What the exercise asks> Leave the pictures out while you restate every entry below word for word.

Extracted records>
######

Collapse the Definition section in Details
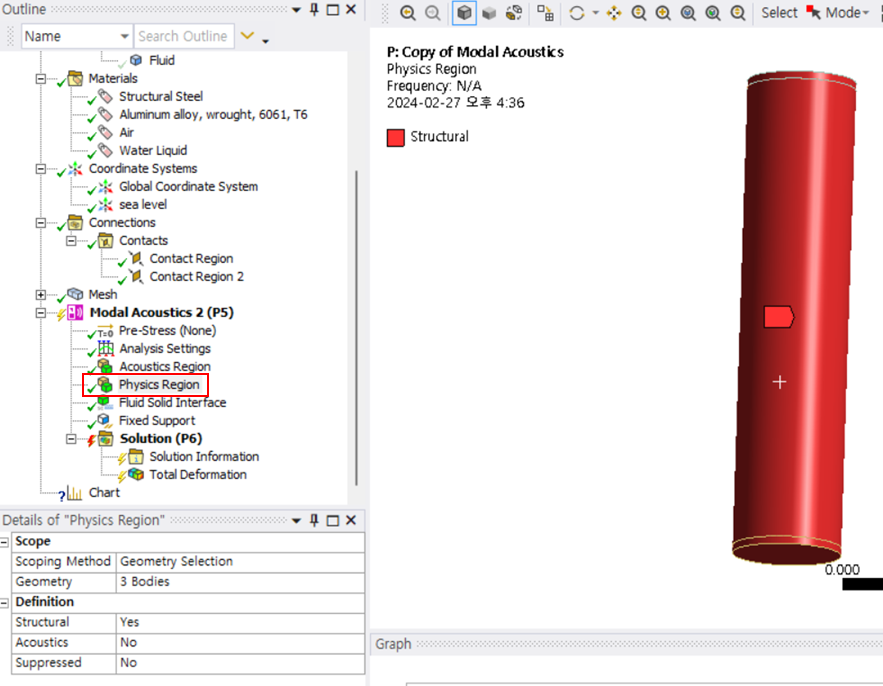The image size is (883, 686). pyautogui.click(x=6, y=602)
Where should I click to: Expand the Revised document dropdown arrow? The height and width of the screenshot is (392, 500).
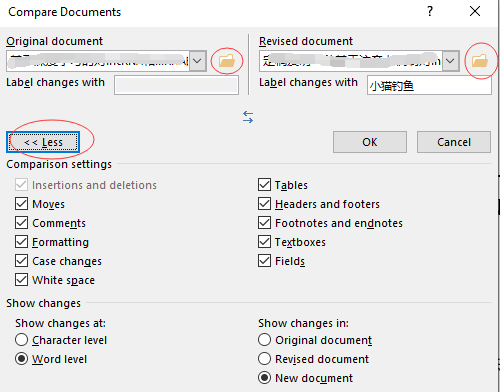[450, 61]
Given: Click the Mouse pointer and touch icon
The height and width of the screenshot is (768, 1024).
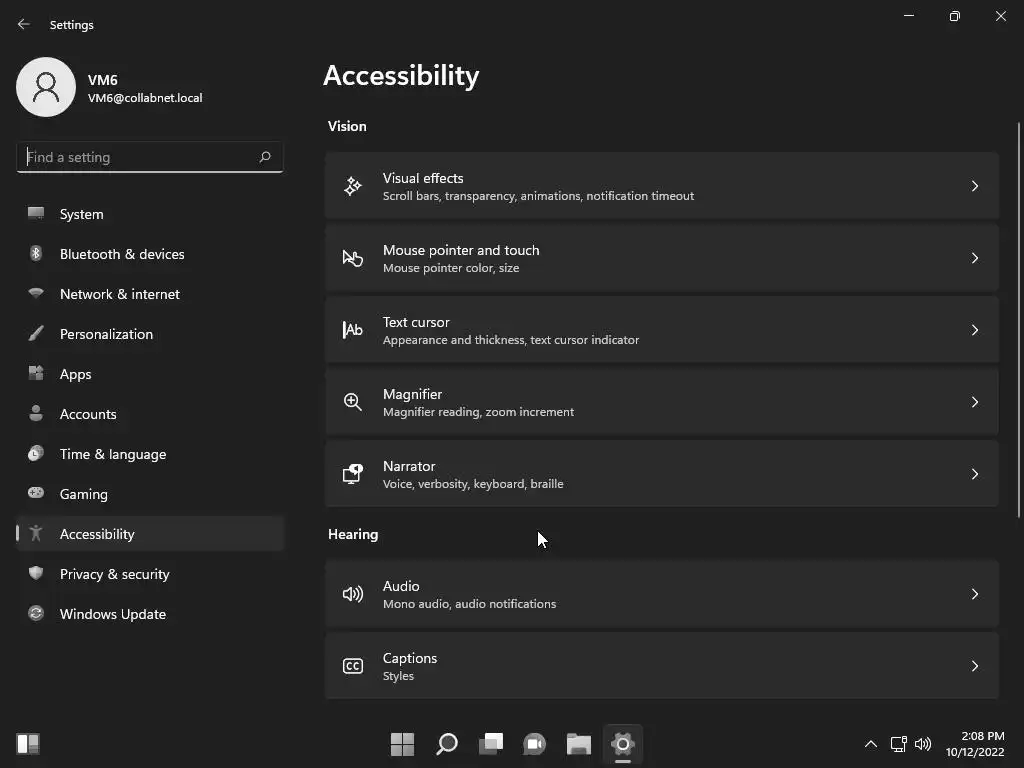Looking at the screenshot, I should coord(353,258).
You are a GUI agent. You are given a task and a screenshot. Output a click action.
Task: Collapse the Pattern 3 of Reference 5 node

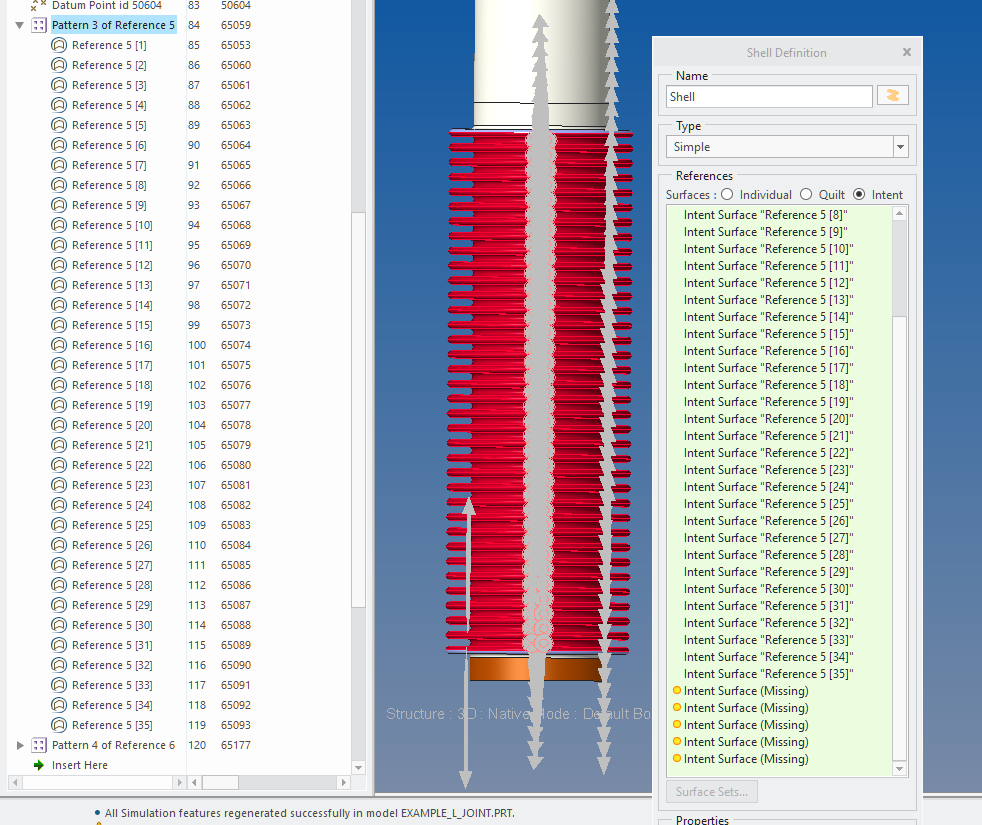18,25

######

Output of the task>
Collapse the Definition section in Details
The image size is (883, 686). pyautogui.click(x=6, y=602)
Where should I click to: Expand the Revised document dropdown arrow? The height and width of the screenshot is (392, 500).
[450, 61]
Given: Click the Mouse pointer and touch icon
The height and width of the screenshot is (768, 1024).
Looking at the screenshot, I should coord(353,258).
You are a GUI agent. You are given a task and a screenshot. Output a click action.
Task: Collapse the Pattern 3 of Reference 5 node

18,25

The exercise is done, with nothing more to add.